To enhance primary care provider participation in a multi-faceted interactive asthma teaching program sponsored by managed care organizations.


Case series of six MCO-sponsored continuing medical education (CME) sessions.


MCOs were provided with a standard set of recruitment materials. The MCO disease management divisions invited pediatric primary care providers of several types to attend the asthma teaching sessions and tracked the type of contacts employed and the success rate. Participants were awarded CME and were provided with a meal to encourage attendance. The faculty included a local physician-leader and a regional asthma expert. The sessions were scheduled by the MCO, but were given by the study group using a previously developed curriculum that emphasized material endorsed by the National Heart Lung and Blood Institute. Direct costs were tracked.


Overall, 53 of 299 (18 percent) providers participated in the two-part asthma CME sessions. Recruitment was significantly more successful when a physician leader participated in solicitation of providers (P < .01).
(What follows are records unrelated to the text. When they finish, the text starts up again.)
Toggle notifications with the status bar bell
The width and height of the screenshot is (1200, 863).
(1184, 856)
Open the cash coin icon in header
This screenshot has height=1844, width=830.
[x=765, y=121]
Successful recruitment generally necessitated two points of contact, and phone contact appeared to yield greater success than e-mail. Scheduling conflicts and inconvenient location were the most common reasons given for not attending the seminars. Ninety percent of providers who attended the first session completed the program. The average direct cost per provider was dollar 370.


Even when offering primary care providers a multifaceted interactive asthma-teaching program, physician recruitment necessitates personal and multiple contacts, and careful planning in terms of seminar location, time, and content. Interactive physician education seminars necessitate a large investment of resources but may be cost-effective if care is improved.